__BRIEF__: In the passage on the Battle of Big Dry Wash, copy word for word the stretch from "In the middle" through "side and waited.".

Segment Start: PASSAGE PROVIDED

Commanders and leaders
- Na-tio-tish †: Adna Chaffee

Strength
- ~60 warriors: 350 cavalry

Casualties and losses
- 20 killed: 2 killed 6 wounded

= Battle of Big Dry Wash =

1882 battle between the United States Army and White Mountain Apache

The Battle of Big Dry Wash was fought on July 17, 1882, between troops of the United States Army's 3rd Cavalry Regiment and 6th Cavalry Regiment and warriors of the White Mountain Apache tribe.The location of the battle was called "Big Dry Wash" in Major Evans' official report, but later maps called the location "Big Dry Fork", which is how it is cited in the four Medal of Honor citations that resulted from the battle.

==Background==
In the spring of 1882, a party of about 60 White Mountain Apache warriors, coalesced under the leadership of a warrior called Na-tio-tish. In early July some of the warriors ambushed and killed four San Carlos policemen, including the police chief. After the ambush, Na-tio-tish led his band of warriors northwest through the Tonto Basin. Local Arizona settlers were greatly alarmed and demanded protection from the army which immediately sent out fourteen companies of cavalry from forts in the region.

In the middle of July, Na-tio-tish led his band up Cherry Creek to the Mogollon Rim, intending to reach General Springs, a well-known water hole on the Crook Trail. The Apaches noticed that they were trailed by a single troop of cavalry and decided to lay an ambush seven miles north of General Springs where a fork of East Clear Creek cuts a gorge into the Mogollon Rim. The Apaches hid on the far side and waited.

The cavalry company was led by Captain Adna R. Chaffee. However, Chaffee's chief scout, Al Sieber, discovered the Apaches' trap and warned the troops. During the night, Chaffee's lone company was reinforced by four more from Fort Apache under the command of Major Andrew W. Evans. Britton Davis was also present, and wrote about the battle in his book The Truth about Geronimo (1929).

Segment End: PASSAGE PROVIDED
Segment Start: DATA SHOWN

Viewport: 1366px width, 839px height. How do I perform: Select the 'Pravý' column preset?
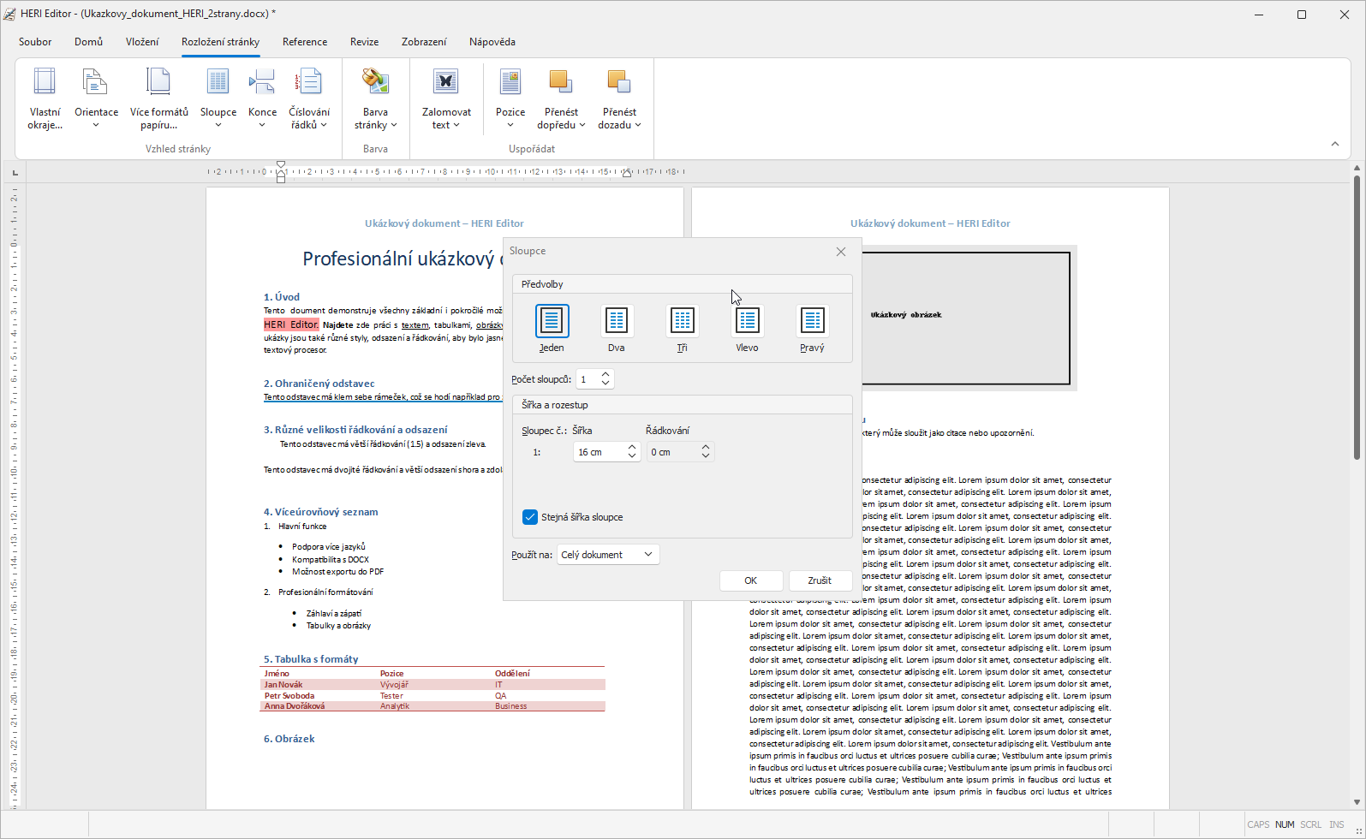(812, 322)
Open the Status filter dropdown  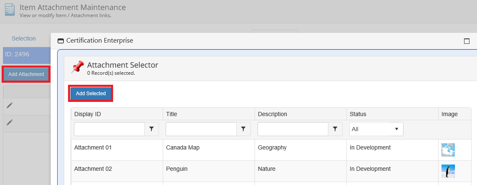376,129
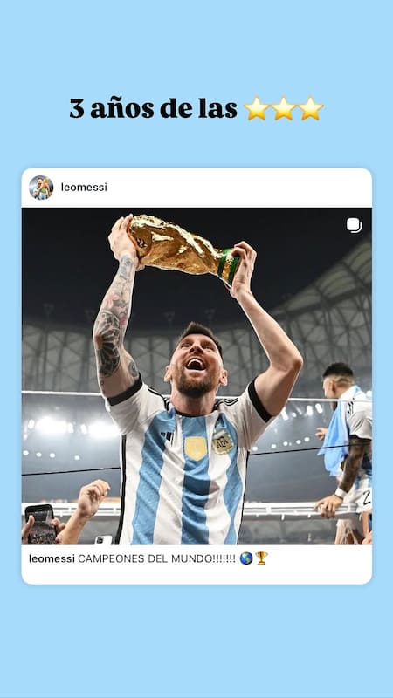Tap the golden World Cup trophy
The width and height of the screenshot is (393, 698).
pos(183,249)
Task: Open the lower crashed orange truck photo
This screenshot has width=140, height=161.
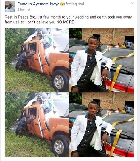Action: pyautogui.click(x=37, y=125)
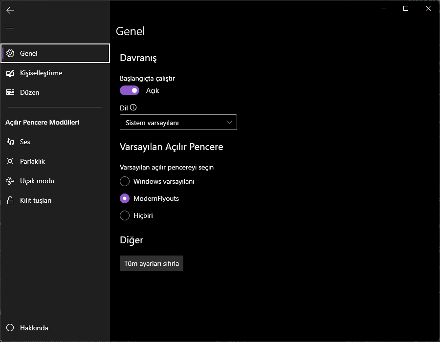Click the info icon next to Dil
Image resolution: width=440 pixels, height=342 pixels.
coord(133,107)
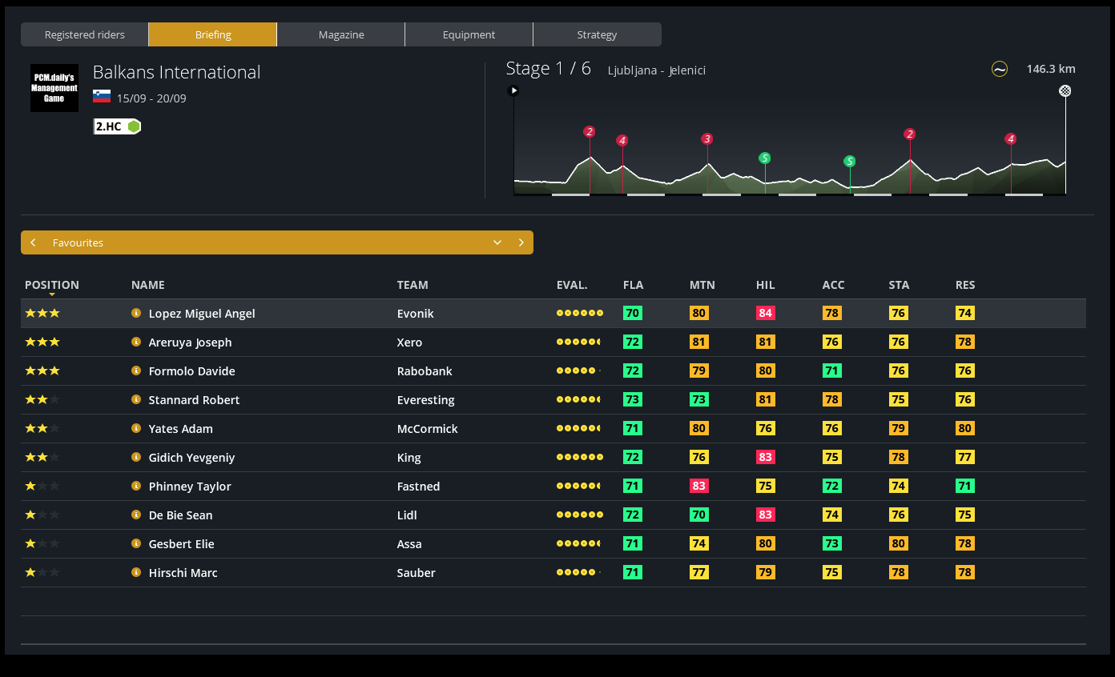Expand the Favourites dropdown chevron

(x=497, y=242)
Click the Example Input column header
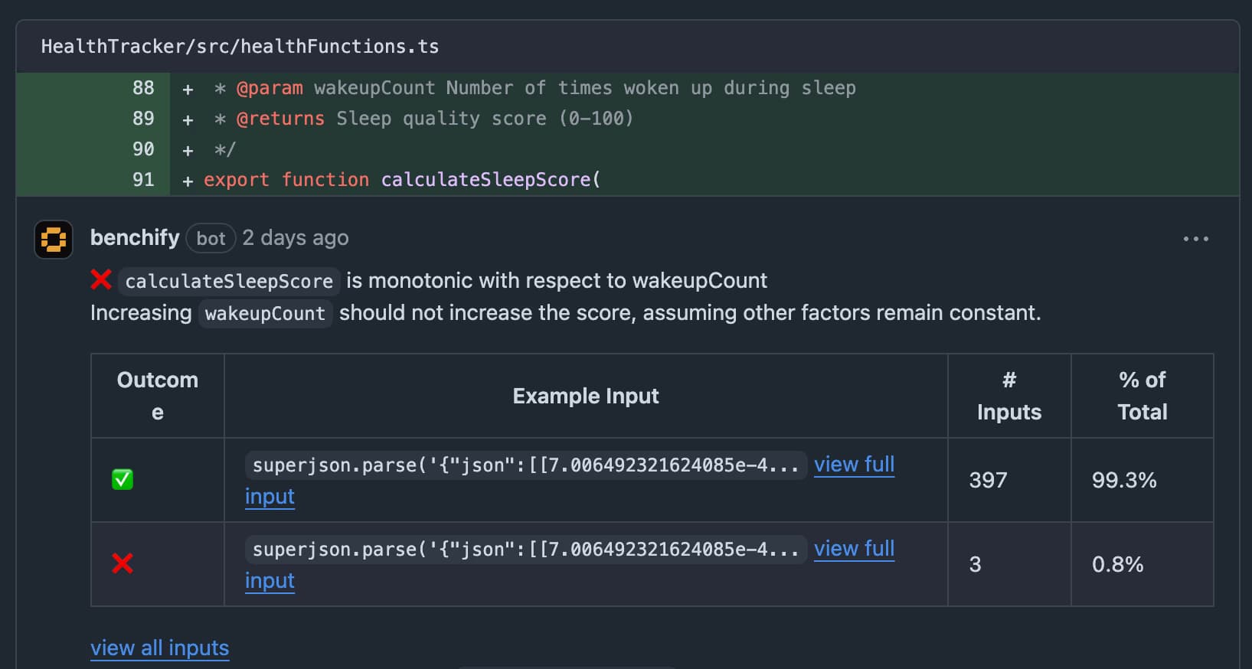The width and height of the screenshot is (1252, 669). click(586, 396)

Segment End: DATA SHOWN

__EXERCISE SOLUTION__:
In the middle of July, Na-tio-tish led his band up Cherry Creek to the Mogollon Rim, intending to reach General Springs, a well-known water hole on the Crook Trail. The Apaches noticed that they were trailed by a single troop of cavalry and decided to lay an ambush seven miles north of General Springs where a fork of East Clear Creek cuts a gorge into the Mogollon Rim. The Apaches hid on the far side and waited.